According to the spreading depression theory, some type of stimulus (eg, chemical, mechanical) results in a transient wave front that suppresses central neuronal activity. This depression spreads in all directions from its site of origin. Neuronal depression is accompanied by large ion fluxes, including increases in extracellular potassium (K+) and decreases in extracellular calcium (Ca++). These changes result in a reduction in cerebral blood flow in the areas of spreading depression. However, most patients with migraine-associated vertigo have dizziness independently of the headache.

Cutrer and Baloh suggested that when the dizziness is unrelated to the headache, the dizziness results from the release of neuropeptides (ie, neuropeptide substance P, neurokinin A, calcitonin gene–related peptide [CGRP]). [18] Neuropeptide release has an excitatory effect on the baseline firing rate of the sensory epithelium of the inner ear, as well as on the vestibular nuclei in the pons.

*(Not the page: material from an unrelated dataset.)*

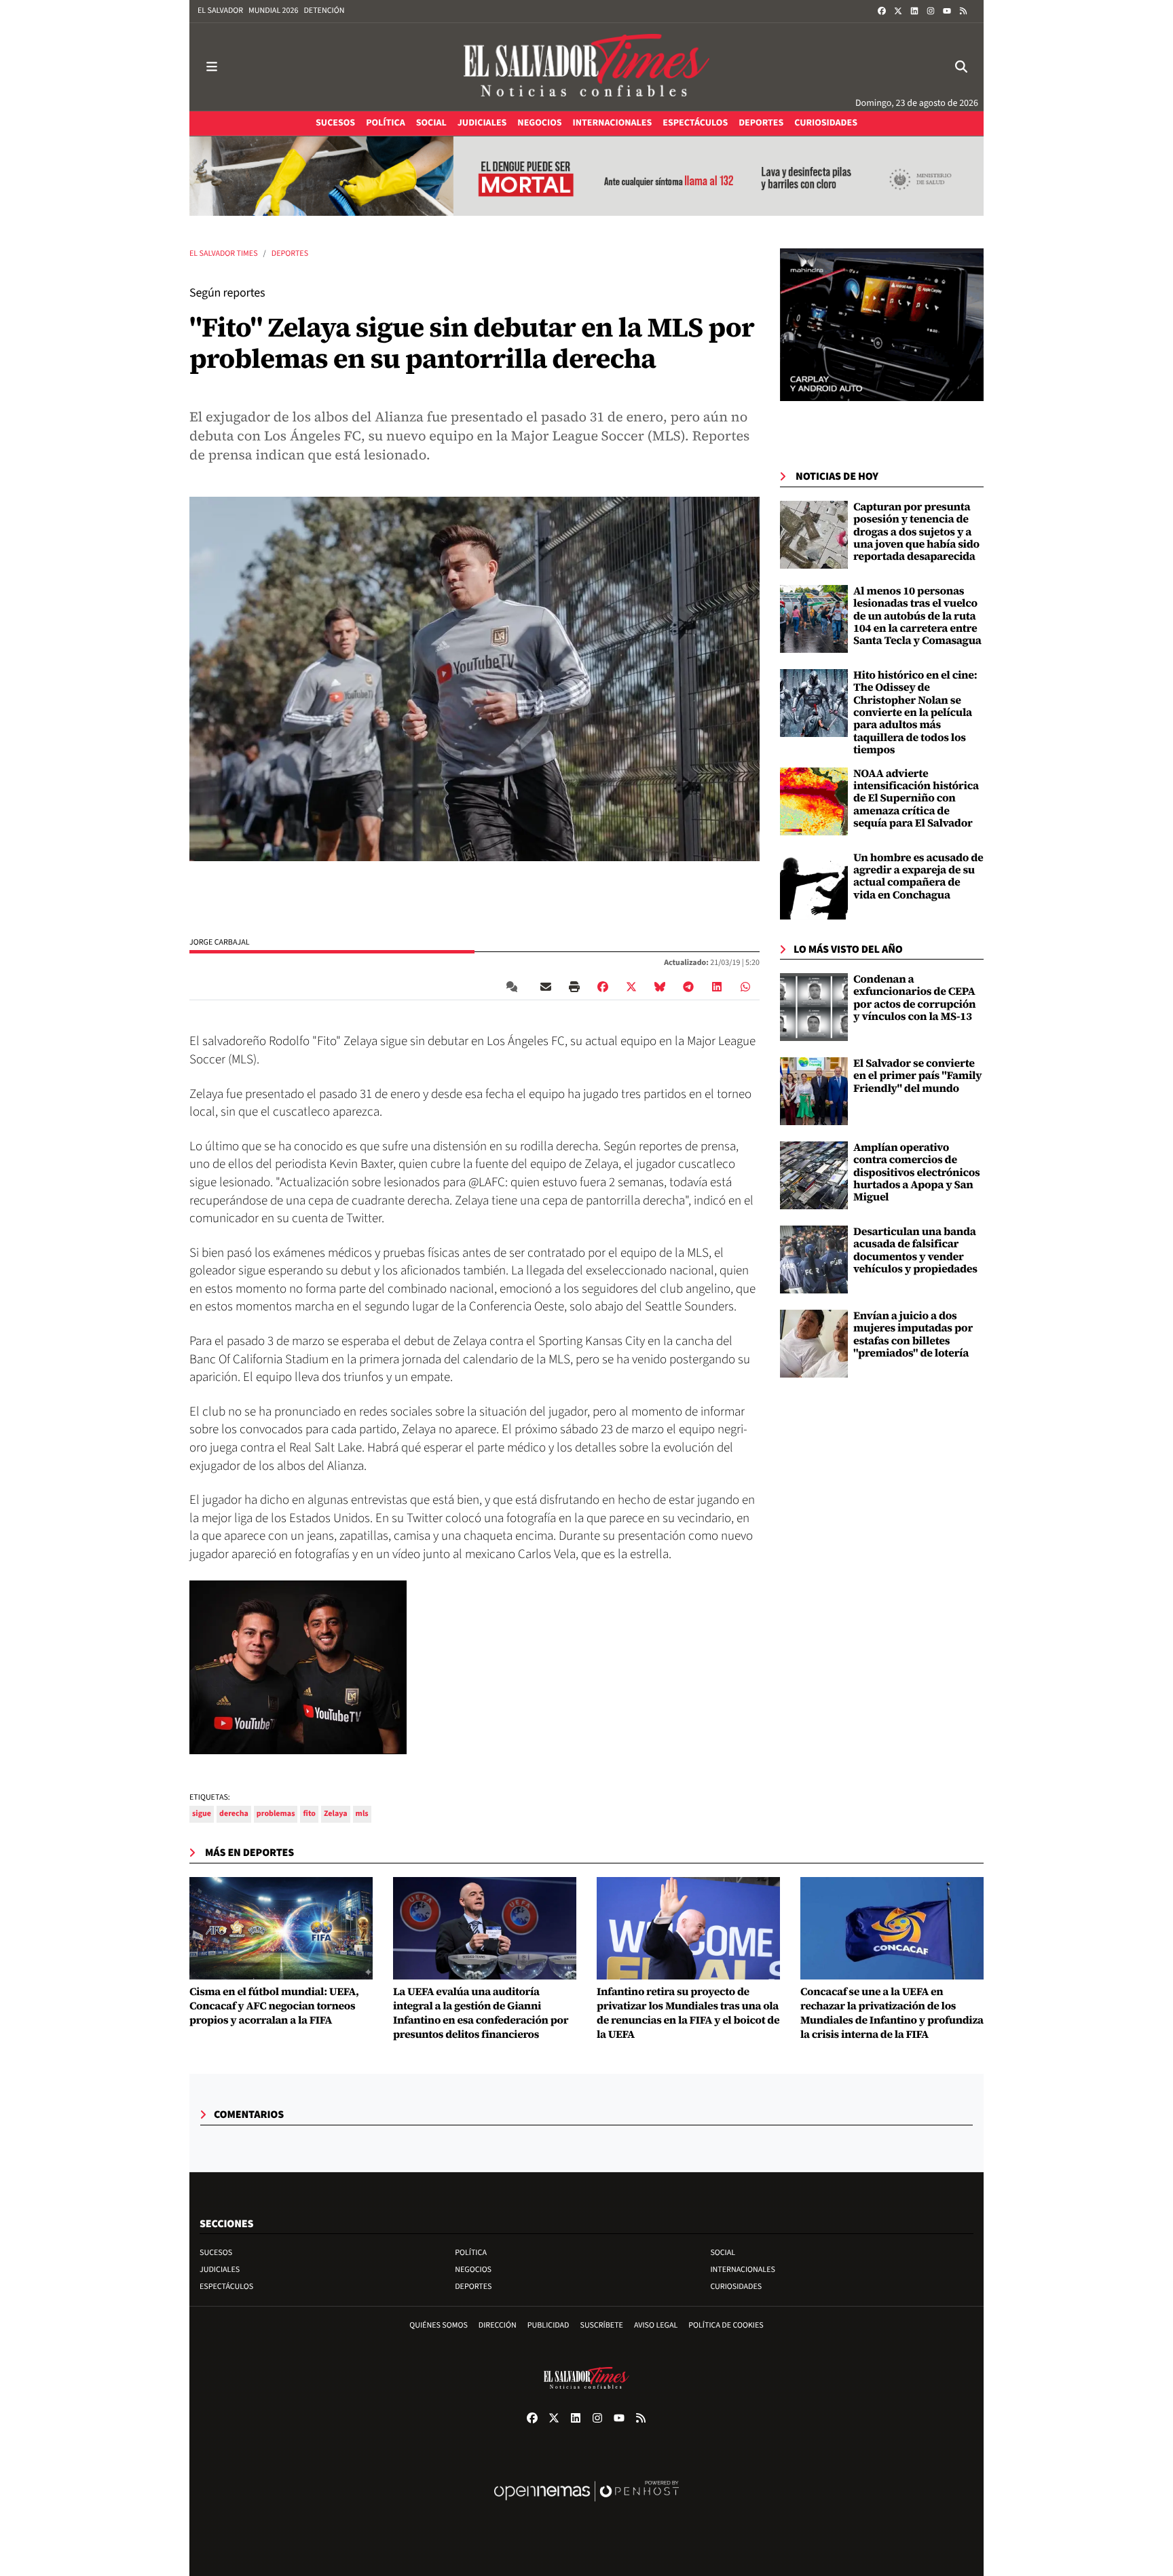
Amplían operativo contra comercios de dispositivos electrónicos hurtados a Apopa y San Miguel (916, 1172)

Asymmetrical neuropeptide release results in the sensation of vertigo. When neuropeptide release is symmetrical, the patient feels an increased sensitivity to motion due to an increased vestibular firing rate during head movements.

Cutrer and Baloh also proposed that CGRP and other neuropeptides may produce a prolonged, hormonelike effect as these peptides diffuse into the extracellular fluid. [18] This may explain the prolonged symptoms in some patients with migraine-associated vertigo, as well as the typical progression of persistent spontaneous vertigo, followed by benign positional vertigo and then motion sensitivity.